◆ Goal of the exercise: All of the lines below should be output exactly as shown.

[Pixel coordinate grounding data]
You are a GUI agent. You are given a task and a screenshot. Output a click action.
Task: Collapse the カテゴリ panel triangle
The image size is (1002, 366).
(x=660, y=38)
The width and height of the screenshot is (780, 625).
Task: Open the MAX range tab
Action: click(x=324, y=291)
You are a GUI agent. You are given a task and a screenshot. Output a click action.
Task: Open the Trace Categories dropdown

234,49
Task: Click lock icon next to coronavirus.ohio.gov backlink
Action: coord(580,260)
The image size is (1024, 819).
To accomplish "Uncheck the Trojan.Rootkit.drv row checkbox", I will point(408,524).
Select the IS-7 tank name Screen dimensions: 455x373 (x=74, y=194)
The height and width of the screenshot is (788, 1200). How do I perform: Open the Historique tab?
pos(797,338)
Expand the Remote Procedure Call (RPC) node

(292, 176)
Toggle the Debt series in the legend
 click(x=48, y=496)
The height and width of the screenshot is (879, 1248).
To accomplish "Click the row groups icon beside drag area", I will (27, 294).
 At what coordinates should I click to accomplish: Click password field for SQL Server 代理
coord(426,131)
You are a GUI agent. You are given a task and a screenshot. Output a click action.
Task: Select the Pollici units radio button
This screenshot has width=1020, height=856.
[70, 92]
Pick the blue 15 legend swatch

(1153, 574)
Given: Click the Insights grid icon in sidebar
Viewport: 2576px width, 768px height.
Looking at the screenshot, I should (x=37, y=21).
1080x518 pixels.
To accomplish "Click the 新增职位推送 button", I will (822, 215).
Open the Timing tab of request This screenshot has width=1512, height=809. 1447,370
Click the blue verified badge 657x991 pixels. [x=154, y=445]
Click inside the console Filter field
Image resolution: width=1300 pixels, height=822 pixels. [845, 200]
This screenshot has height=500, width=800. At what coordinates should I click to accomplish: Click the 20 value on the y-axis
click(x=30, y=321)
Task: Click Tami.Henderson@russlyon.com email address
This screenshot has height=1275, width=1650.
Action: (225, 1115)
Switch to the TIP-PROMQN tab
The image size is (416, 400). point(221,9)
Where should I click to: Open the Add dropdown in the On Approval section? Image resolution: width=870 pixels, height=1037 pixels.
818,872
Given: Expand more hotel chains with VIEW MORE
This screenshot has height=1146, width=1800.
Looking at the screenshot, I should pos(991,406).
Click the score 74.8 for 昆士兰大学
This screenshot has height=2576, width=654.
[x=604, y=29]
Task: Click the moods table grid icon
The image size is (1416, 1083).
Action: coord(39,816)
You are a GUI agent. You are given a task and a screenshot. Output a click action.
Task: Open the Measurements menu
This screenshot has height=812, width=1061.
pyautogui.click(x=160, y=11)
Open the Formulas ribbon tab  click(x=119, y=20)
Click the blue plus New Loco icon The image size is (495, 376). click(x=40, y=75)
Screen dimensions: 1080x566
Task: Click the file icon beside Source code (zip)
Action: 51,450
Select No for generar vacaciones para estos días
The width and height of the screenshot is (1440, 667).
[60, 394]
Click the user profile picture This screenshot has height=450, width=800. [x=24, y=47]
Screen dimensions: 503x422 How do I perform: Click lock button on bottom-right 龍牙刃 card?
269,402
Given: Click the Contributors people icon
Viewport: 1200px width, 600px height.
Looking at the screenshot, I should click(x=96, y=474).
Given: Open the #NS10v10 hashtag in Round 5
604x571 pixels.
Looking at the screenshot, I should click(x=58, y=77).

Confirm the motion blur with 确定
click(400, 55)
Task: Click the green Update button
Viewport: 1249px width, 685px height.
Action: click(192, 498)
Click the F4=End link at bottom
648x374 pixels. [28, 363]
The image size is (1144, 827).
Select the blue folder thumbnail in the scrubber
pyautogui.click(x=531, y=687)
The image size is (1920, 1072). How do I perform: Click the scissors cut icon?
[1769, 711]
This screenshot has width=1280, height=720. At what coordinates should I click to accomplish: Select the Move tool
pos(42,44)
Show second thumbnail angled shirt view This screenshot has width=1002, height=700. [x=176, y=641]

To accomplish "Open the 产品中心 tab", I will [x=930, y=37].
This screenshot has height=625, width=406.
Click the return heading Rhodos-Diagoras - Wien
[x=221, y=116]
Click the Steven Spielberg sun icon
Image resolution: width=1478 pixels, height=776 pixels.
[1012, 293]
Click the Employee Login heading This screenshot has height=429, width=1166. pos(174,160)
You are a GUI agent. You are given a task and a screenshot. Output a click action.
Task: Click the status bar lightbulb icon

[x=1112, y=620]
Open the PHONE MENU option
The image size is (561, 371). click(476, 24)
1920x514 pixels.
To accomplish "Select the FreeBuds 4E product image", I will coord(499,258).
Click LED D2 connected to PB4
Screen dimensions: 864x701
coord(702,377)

◆ Solution to the exercise:
You are a GUI agent. You are given a task and a screenshot. Output a click action.
Task: Collapse the カテゴリ panel triangle
The image size is (1002, 366).
(x=660, y=38)
The width and height of the screenshot is (780, 625).
Task: Open the MAX range tab
Action: click(x=324, y=291)
You are a GUI agent. You are given a task and a screenshot. Output a click action.
Task: Open the Trace Categories dropdown

234,49
Task: Click lock icon next to coronavirus.ohio.gov backlink
Action: coord(580,260)
The image size is (1024, 819).
To accomplish "Uncheck the Trojan.Rootkit.drv row checkbox", I will point(408,524).
Select the IS-7 tank name Screen dimensions: 455x373 (x=74, y=194)
The height and width of the screenshot is (788, 1200). How do I perform: Open the Historique tab?
pos(797,338)
Expand the Remote Procedure Call (RPC) node

(292, 176)
Toggle the Debt series in the legend
 click(x=48, y=496)
The height and width of the screenshot is (879, 1248).
To accomplish "Click the row groups icon beside drag area", I will (27, 294).
 At what coordinates should I click to accomplish: Click password field for SQL Server 代理
coord(426,131)
You are a GUI agent. You are given a task and a screenshot. Output a click action.
Task: Select the Pollici units radio button
This screenshot has width=1020, height=856.
[70, 92]
Pick the blue 15 legend swatch

(1153, 574)
Given: Click the Insights grid icon in sidebar
Viewport: 2576px width, 768px height.
Looking at the screenshot, I should (x=37, y=21).
1080x518 pixels.
To accomplish "Click the 新增职位推送 button", I will (822, 215).
Open the Timing tab of request This screenshot has width=1512, height=809. 1447,370
Click the blue verified badge 657x991 pixels. [x=154, y=445]
Click inside the console Filter field
Image resolution: width=1300 pixels, height=822 pixels. [845, 200]
This screenshot has height=500, width=800. At what coordinates should I click to accomplish: Click the 20 value on the y-axis
click(x=30, y=321)
Task: Click Tami.Henderson@russlyon.com email address
This screenshot has height=1275, width=1650.
Action: (225, 1115)
Switch to the TIP-PROMQN tab
The image size is (416, 400). point(221,9)
Where should I click to: Open the Add dropdown in the On Approval section? Image resolution: width=870 pixels, height=1037 pixels.
818,872
Given: Expand more hotel chains with VIEW MORE
This screenshot has height=1146, width=1800.
Looking at the screenshot, I should pos(991,406).
Click the score 74.8 for 昆士兰大学
This screenshot has height=2576, width=654.
[x=604, y=29]
Task: Click the moods table grid icon
The image size is (1416, 1083).
Action: coord(39,816)
You are a GUI agent. You are given a task and a screenshot. Output a click action.
Task: Open the Measurements menu
This screenshot has height=812, width=1061.
pyautogui.click(x=160, y=11)
Open the Formulas ribbon tab  click(x=119, y=20)
Click the blue plus New Loco icon The image size is (495, 376). click(x=40, y=75)
Screen dimensions: 1080x566
Task: Click the file icon beside Source code (zip)
Action: 51,450
Select No for generar vacaciones para estos días
The width and height of the screenshot is (1440, 667).
[60, 394]
Click the user profile picture This screenshot has height=450, width=800. [x=24, y=47]
Screen dimensions: 503x422 How do I perform: Click lock button on bottom-right 龍牙刃 card?
269,402
Given: Click the Contributors people icon
Viewport: 1200px width, 600px height.
Looking at the screenshot, I should click(x=96, y=474).
Given: Open the #NS10v10 hashtag in Round 5
604x571 pixels.
Looking at the screenshot, I should click(x=58, y=77).

Confirm the motion blur with 确定
click(400, 55)
Task: Click the green Update button
Viewport: 1249px width, 685px height.
Action: click(192, 498)
Click the F4=End link at bottom
648x374 pixels. [28, 363]
The image size is (1144, 827).
Select the blue folder thumbnail in the scrubber
pyautogui.click(x=531, y=687)
The image size is (1920, 1072). How do I perform: Click the scissors cut icon?
[1769, 711]
This screenshot has width=1280, height=720. At what coordinates should I click to accomplish: Select the Move tool
pos(42,44)
Show second thumbnail angled shirt view This screenshot has width=1002, height=700. [x=176, y=641]

To accomplish "Open the 产品中心 tab", I will [x=930, y=37].
This screenshot has height=625, width=406.
Click the return heading Rhodos-Diagoras - Wien
[x=221, y=116]
Click the Steven Spielberg sun icon
Image resolution: width=1478 pixels, height=776 pixels.
[1012, 293]
Click the Employee Login heading This screenshot has height=429, width=1166. pos(174,160)
You are a GUI agent. You are given a task and a screenshot. Output a click action.
Task: Click the status bar lightbulb icon

[x=1112, y=620]
Open the PHONE MENU option
The image size is (561, 371). click(476, 24)
1920x514 pixels.
To accomplish "Select the FreeBuds 4E product image", I will coord(499,258).
Click LED D2 connected to PB4
Screen dimensions: 864x701
coord(702,377)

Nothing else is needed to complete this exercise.